Le temps passe et je me documente pas mal sur l'histoire des Noirs, j' apprends entre autre qu'en Égypte antique déjà, les pharaons noirs poussaient le peuple à se métisser avec les habitants des territoires conquis pour éviter qu'ils puissent revenir et dominer l'empire. Je me renseigne aussi énormément sur la traite négrière, les différences de traitement et d'appellation en fonction de la teinte de l'esclave et plus récemment, pendant la domination nazie en Europe actuelle, la déportation des noirs dans les camps de travail et de concentration ainsi que la stérilisation des enfants métis.

J'ai vécu pas mal de “ moments de racisme ”, directement ou indirectement.
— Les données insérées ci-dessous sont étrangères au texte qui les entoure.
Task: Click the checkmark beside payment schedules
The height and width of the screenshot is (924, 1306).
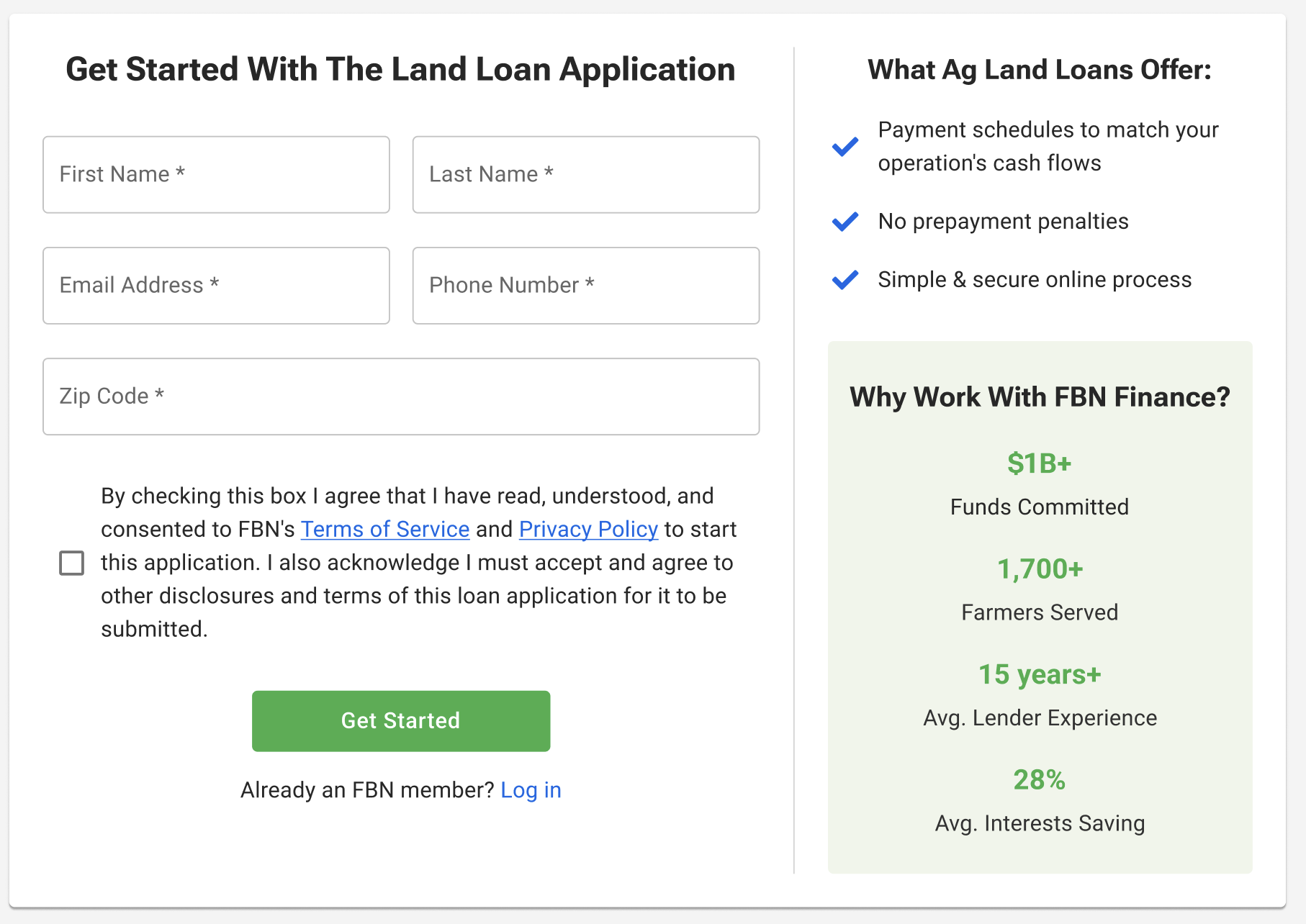Action: click(x=845, y=146)
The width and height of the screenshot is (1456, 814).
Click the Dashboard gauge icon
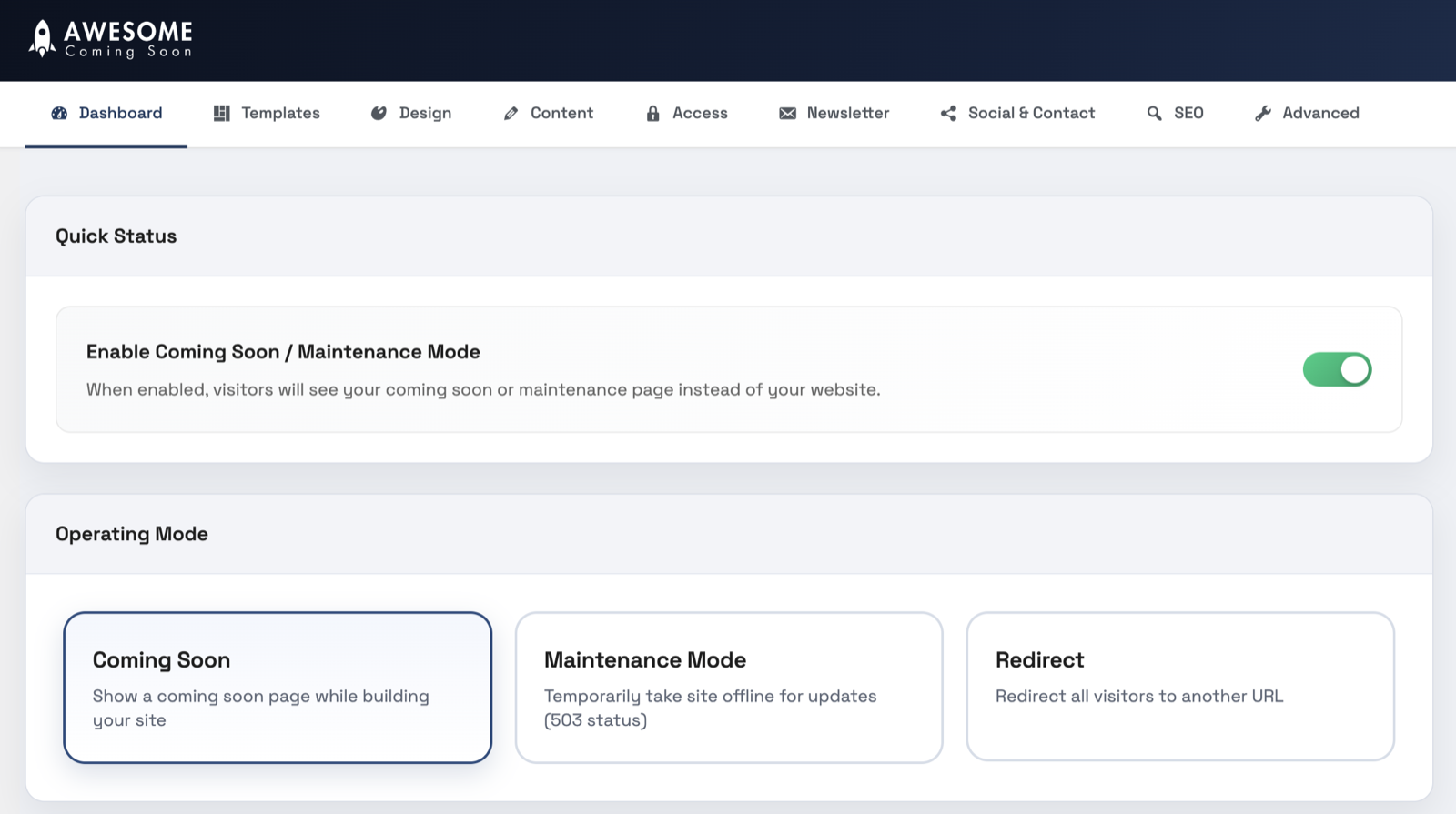pyautogui.click(x=59, y=113)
Je l'ai ressenti en cherchant du taf ou en passant des entretiens pour des formations, également lors de contrôle de police musclé où certaines paroles ont été prononcé, assez naturellement d'ailleurs, de la bouche de certains agent de la paix ( ouais ouais, c'est comme ça qu'on les appelle aussi, agent de la PAIX... ) et à d'autres occasions encore. Mais le pire des racismes, ‘ y as pas à tergiverser là-dessus, c'est celui entre jeunes, entre noirs, noirs et métis, arabes et noirs ...
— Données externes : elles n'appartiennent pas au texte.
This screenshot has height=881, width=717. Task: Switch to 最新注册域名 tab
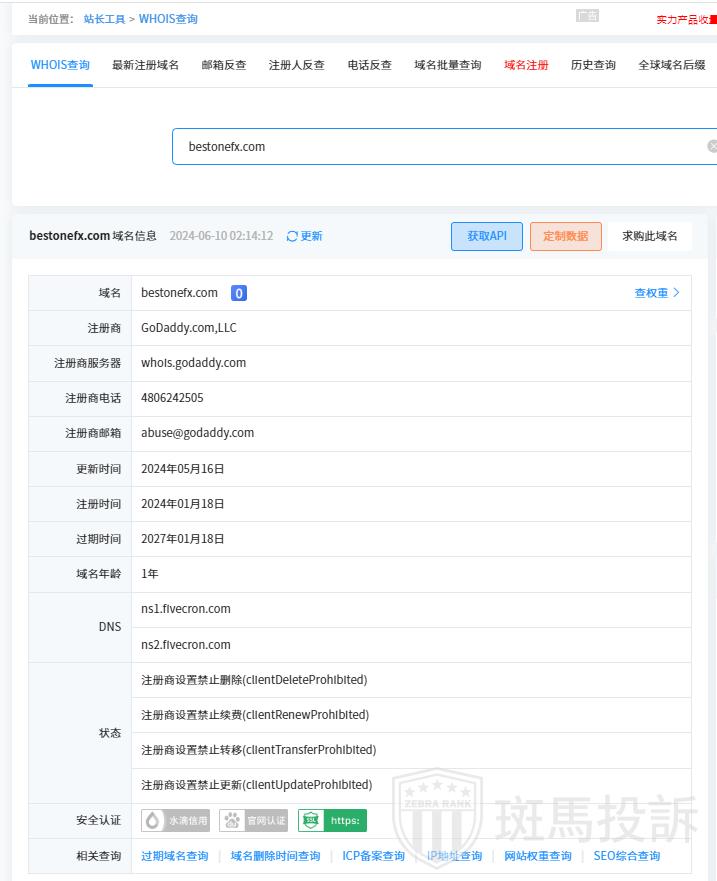pos(145,65)
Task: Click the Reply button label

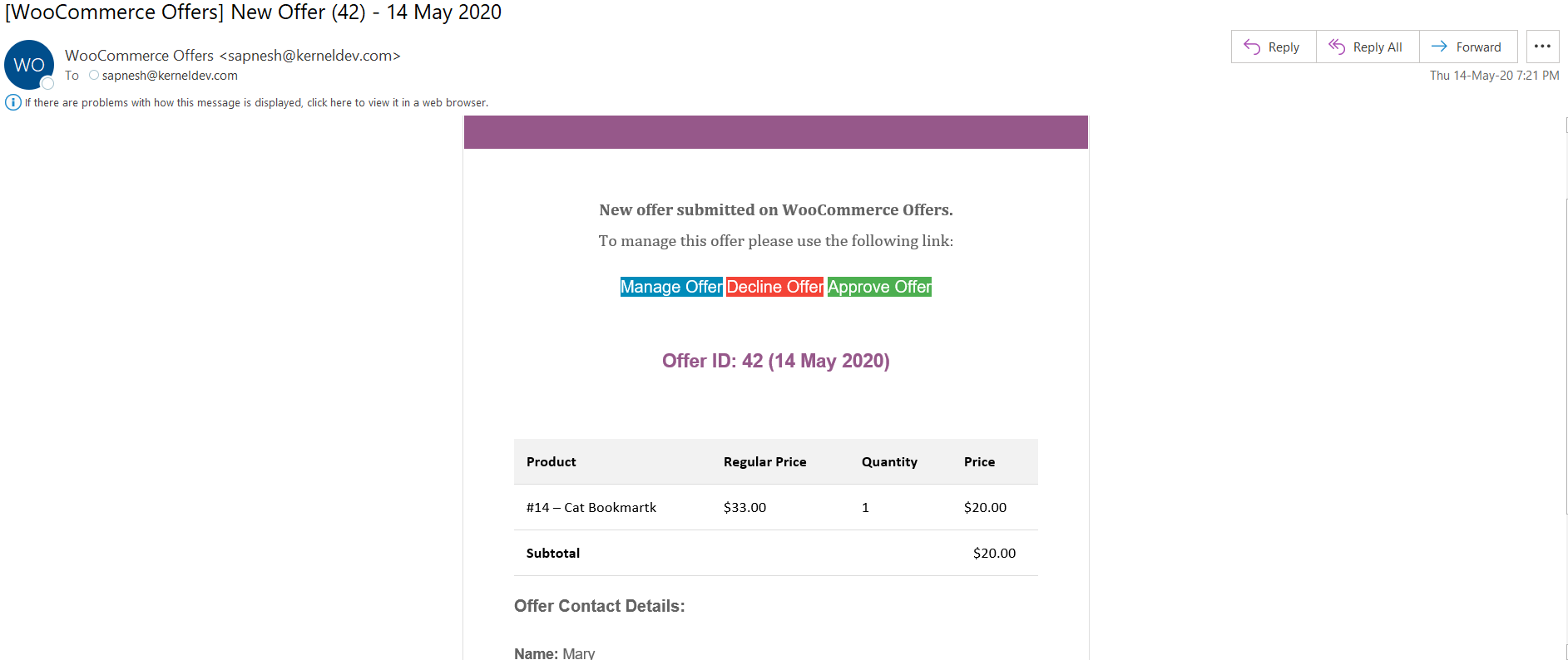Action: [1284, 47]
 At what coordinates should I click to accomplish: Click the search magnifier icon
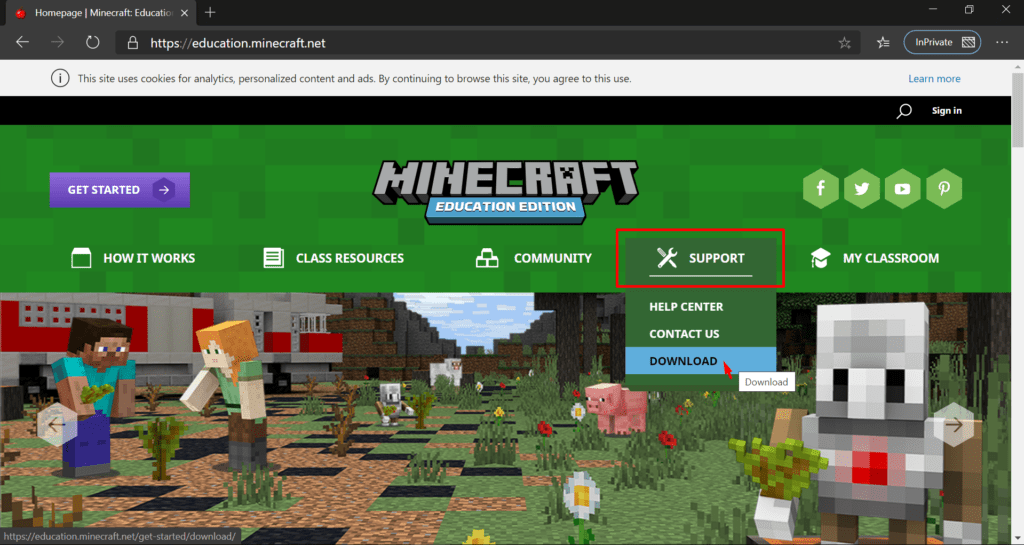coord(904,111)
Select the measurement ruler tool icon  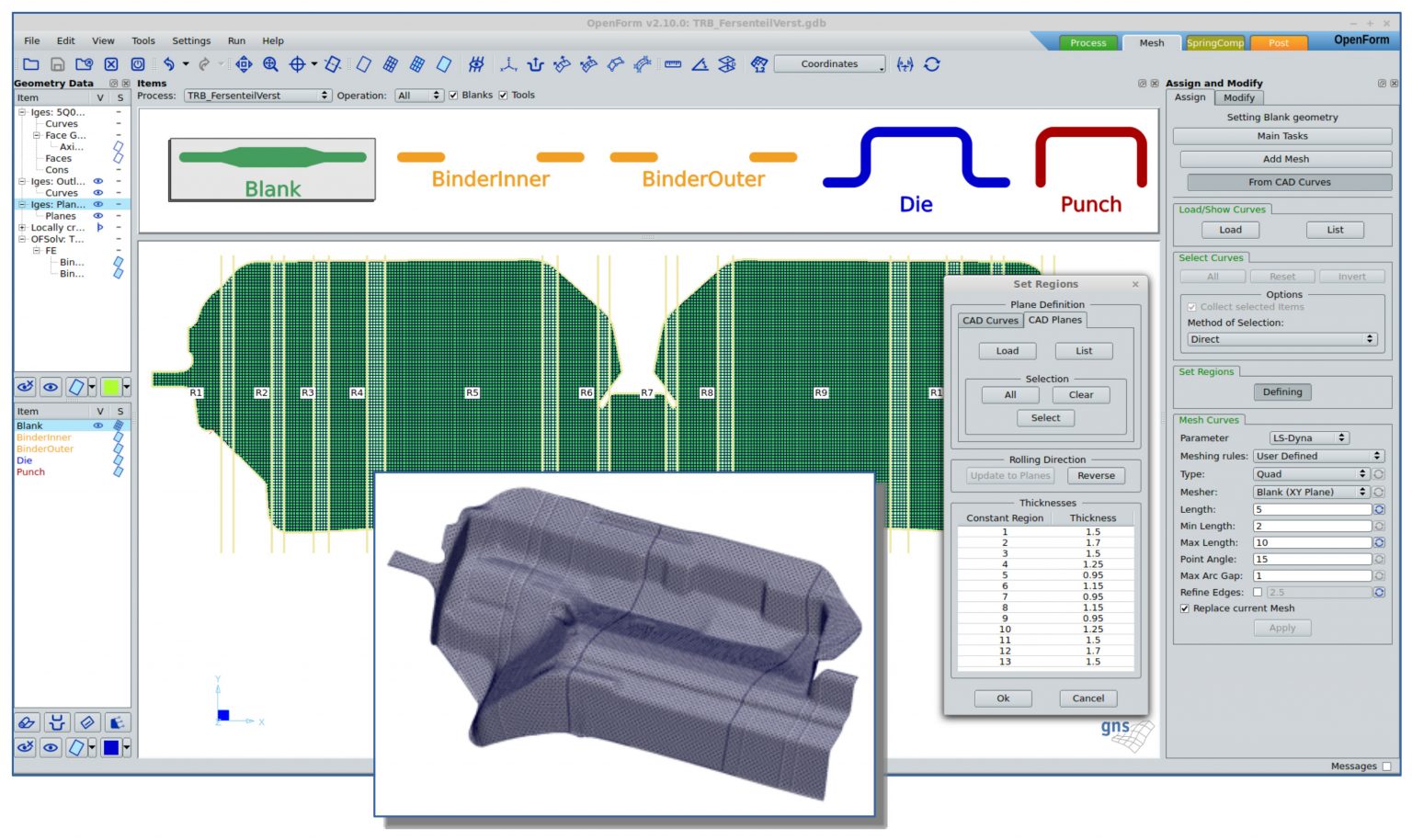pos(674,64)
« Les gens pensent souvent que plus on est foncé, plus on vit le racisme, ça peut être vrai dans certains cas, pas dans d'autres... »
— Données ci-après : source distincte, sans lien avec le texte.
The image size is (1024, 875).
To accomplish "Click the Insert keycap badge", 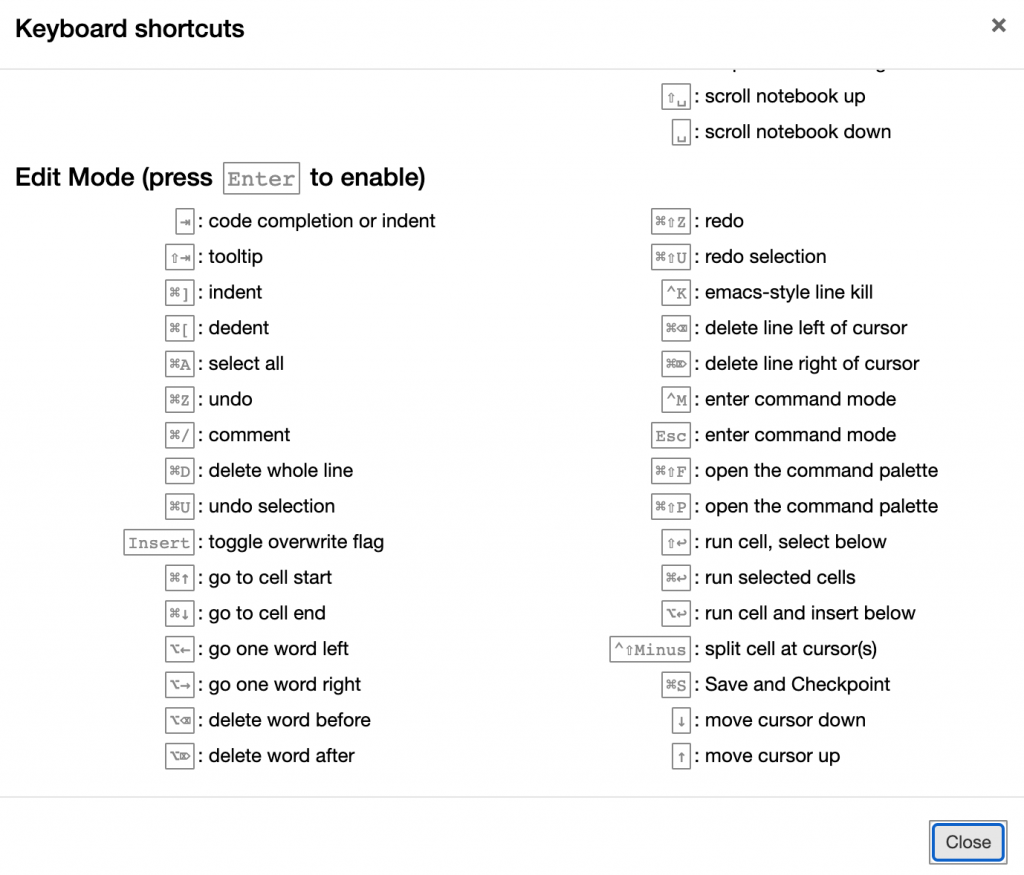I will (x=158, y=542).
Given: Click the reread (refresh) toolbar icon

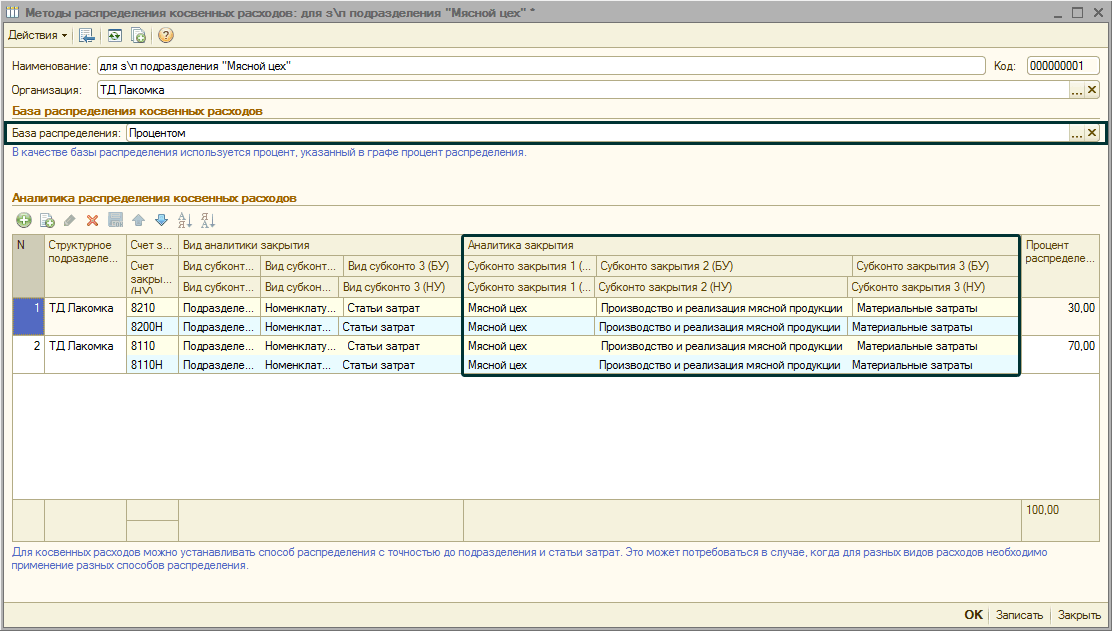Looking at the screenshot, I should pyautogui.click(x=115, y=35).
Perso, pour être métis béninois-français, qu'on prend souvent pour un rebeu, antillais, réunionnais et j'en passe, je peux dire que je sais de quoi je parle. Des renois m'ont jugé “ trop clair ” pour être Noir, des Blancs, trop foncés pour être Blanc, des rebeus, me pensant un des leurs, m'ont parlé des noirs comme si ils étaient des sous-merdes…

« Au bled ( je parle du Bénin là ), je suis blanc, et ici, je suis noir parce que non-blanc, en tout cas je ne suis pas un français “ de souche ”. »

La société française demande au métis de choisir son camp sans pour autant lui garantir de s'y sentir à l'aise, et c'est là toute la complexité du métissage. C'est la merde en fait, surtout pour ceux, comme moi, qui se posent autant de questions. Beaucoup ont choisi naturellement leur “ camp ”, en grandissant par exemple dans une famille mono-parentale où l'influence de la mère ou du père jouerait un rôle important, ou, dans le cas d'un métis à la peau très mat, qui par la logique de la douce France, serait considéré comme noir. Les multiples façons d'évoluer en France pour le mulâtre ( j'aime pas trop le terme mais bon…) dépendent, d'une part, de sa capacité à s'intégrer et de l'idée qu'il se fait de lui même, d'autre part, des perceptions que les gens ont de lui, à savoir que les gens en question sont plus ou moins éclairés, cultivés, ouverts, tolérants, hypocrites, conservateurs… J'ai appris à me situer avec l'âge, à cheval entre les 2 cultures, même si j'ai mis pas mal de temps. J'avoue avoir sûrement en moi une dominante noire ( malgré la clarté de mon teint, eh oui, c'est possible ), comme d'autres, à l'inverse, ont plutôt été influencé par le coté blanc, mais je n'ai jamais renier, contrairement à certains, l'une de mes origines.

Des premiers métis d'Égypte jusqu'au président américain Barack Obama, en passant par Bob Marley ( rejeté par la famille de sa mère et celle de son furtif père, à cause de son appartenance à 2 cultures ), l'histoire des métis du monde évolue, d'une civilisation à l'autre, d'une société à l'autre, d'un pays à l'autre.

En parlant du plus célèbre des rastas, une phrase qu'il chante dans un de ses classiques, War, me vient à l'esprit : “ Until the colour of a man's skin is of no more significance than the colours of his eyes, me say war ”, c'est à dire, en français, “ En attendant que la couleur de peau d'un homme n'ait pas plus de signification que la couleur de ses yeux, je dis : guerre ”.